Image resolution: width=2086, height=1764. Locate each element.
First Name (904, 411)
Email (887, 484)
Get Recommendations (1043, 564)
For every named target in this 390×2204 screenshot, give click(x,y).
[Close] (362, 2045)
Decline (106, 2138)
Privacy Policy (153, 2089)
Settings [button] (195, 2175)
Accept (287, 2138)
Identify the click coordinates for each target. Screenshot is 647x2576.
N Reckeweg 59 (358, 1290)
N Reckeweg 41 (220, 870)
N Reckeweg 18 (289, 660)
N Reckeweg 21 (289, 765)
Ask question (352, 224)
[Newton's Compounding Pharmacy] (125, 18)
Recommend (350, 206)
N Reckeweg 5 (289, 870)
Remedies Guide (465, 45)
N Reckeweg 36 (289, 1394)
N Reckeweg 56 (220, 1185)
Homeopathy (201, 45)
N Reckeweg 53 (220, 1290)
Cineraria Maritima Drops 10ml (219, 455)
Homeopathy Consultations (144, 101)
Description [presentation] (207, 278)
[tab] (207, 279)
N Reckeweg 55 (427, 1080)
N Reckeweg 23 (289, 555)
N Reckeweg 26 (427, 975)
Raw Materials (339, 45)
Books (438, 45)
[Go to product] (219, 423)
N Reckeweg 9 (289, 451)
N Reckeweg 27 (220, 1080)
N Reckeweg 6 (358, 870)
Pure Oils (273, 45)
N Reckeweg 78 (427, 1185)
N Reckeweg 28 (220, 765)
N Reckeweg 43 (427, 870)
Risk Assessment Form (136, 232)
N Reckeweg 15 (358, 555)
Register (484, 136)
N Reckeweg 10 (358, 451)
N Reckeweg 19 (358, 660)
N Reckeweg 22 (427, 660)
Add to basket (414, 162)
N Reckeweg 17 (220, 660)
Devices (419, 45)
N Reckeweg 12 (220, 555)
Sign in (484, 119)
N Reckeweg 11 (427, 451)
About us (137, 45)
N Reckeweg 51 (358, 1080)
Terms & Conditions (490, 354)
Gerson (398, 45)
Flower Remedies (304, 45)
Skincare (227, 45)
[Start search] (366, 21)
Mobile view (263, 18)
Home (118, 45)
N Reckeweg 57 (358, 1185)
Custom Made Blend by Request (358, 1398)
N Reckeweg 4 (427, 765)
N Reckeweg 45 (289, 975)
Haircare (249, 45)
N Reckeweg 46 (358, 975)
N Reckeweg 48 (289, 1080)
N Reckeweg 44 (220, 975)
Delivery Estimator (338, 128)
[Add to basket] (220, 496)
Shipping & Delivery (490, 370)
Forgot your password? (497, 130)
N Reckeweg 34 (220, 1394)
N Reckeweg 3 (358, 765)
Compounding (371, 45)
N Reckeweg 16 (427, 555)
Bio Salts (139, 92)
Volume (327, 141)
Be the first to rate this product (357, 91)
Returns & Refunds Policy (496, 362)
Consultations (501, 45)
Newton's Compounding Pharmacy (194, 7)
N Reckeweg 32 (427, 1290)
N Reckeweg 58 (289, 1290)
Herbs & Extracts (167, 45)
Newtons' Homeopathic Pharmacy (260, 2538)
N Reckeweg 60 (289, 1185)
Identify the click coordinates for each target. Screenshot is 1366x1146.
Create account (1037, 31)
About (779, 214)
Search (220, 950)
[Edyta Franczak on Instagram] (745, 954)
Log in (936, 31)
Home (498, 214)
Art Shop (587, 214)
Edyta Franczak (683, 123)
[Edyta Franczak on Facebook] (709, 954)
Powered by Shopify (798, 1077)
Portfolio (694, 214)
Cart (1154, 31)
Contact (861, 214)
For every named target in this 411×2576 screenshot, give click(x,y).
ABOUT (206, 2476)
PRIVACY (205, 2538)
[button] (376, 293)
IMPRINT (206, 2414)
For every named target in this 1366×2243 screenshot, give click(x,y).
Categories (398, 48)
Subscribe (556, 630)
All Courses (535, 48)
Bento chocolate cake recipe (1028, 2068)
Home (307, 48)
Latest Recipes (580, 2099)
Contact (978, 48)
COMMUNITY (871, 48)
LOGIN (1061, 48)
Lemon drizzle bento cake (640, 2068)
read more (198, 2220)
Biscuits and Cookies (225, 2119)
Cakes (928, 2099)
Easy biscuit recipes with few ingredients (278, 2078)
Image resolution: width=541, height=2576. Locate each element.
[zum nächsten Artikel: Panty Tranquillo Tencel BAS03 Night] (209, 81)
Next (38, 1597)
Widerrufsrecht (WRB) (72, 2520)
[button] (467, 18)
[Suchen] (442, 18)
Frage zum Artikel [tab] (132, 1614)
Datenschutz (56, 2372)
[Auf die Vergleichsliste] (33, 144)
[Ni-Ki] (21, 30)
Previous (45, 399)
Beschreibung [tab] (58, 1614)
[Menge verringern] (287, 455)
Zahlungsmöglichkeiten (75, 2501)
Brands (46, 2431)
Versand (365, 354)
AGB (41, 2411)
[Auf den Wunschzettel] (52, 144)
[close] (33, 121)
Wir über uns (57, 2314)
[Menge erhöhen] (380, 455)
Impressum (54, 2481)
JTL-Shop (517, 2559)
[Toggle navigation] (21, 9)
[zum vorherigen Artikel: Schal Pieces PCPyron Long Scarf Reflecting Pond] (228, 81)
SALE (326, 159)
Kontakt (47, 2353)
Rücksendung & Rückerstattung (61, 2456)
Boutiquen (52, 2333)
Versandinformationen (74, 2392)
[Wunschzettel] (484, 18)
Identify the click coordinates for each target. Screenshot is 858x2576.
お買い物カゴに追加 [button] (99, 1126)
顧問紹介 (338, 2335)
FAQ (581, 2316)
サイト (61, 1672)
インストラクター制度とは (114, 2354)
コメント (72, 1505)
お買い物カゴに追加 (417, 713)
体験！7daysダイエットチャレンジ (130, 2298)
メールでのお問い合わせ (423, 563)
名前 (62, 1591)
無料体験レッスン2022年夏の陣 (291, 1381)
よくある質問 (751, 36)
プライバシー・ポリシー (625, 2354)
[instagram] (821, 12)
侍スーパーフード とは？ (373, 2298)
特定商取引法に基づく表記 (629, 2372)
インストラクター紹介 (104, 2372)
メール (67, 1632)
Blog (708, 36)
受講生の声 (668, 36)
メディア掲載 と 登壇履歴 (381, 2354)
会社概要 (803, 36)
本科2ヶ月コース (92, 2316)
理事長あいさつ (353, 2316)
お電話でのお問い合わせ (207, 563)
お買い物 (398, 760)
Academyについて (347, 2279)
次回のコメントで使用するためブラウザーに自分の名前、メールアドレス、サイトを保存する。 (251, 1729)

######

(Task item): In the listing above, transcribe exactly everything from the line containing "Screenshot is 1366x1146." down to the line containing "[Suchen] (442, 18)", including both and nothing more.

(Output for this exercise):
Identify the click coordinates for each target. Screenshot is 1366x1146.
Create account (1037, 31)
About (779, 214)
Search (220, 950)
[Edyta Franczak on Instagram] (745, 954)
Log in (936, 31)
Home (498, 214)
Art Shop (587, 214)
Edyta Franczak (683, 123)
[Edyta Franczak on Facebook] (709, 954)
Powered by Shopify (798, 1077)
Portfolio (694, 214)
Cart (1154, 31)
Contact (861, 214)
For every named target in this 411×2576 screenshot, give click(x,y).
ABOUT (206, 2476)
PRIVACY (205, 2538)
[button] (376, 293)
IMPRINT (206, 2414)
For every named target in this 1366×2243 screenshot, give click(x,y).
Categories (398, 48)
Subscribe (556, 630)
All Courses (535, 48)
Bento chocolate cake recipe (1028, 2068)
Home (307, 48)
Latest Recipes (580, 2099)
Contact (978, 48)
COMMUNITY (871, 48)
LOGIN (1061, 48)
Lemon drizzle bento cake (640, 2068)
read more (198, 2220)
Biscuits and Cookies (225, 2119)
Cakes (928, 2099)
Easy biscuit recipes with few ingredients (278, 2078)
Image resolution: width=541, height=2576. Locate each element.
[zum nächsten Artikel: Panty Tranquillo Tencel BAS03 Night] (209, 81)
Next (38, 1597)
Widerrufsrecht (WRB) (72, 2520)
[button] (467, 18)
[Suchen] (442, 18)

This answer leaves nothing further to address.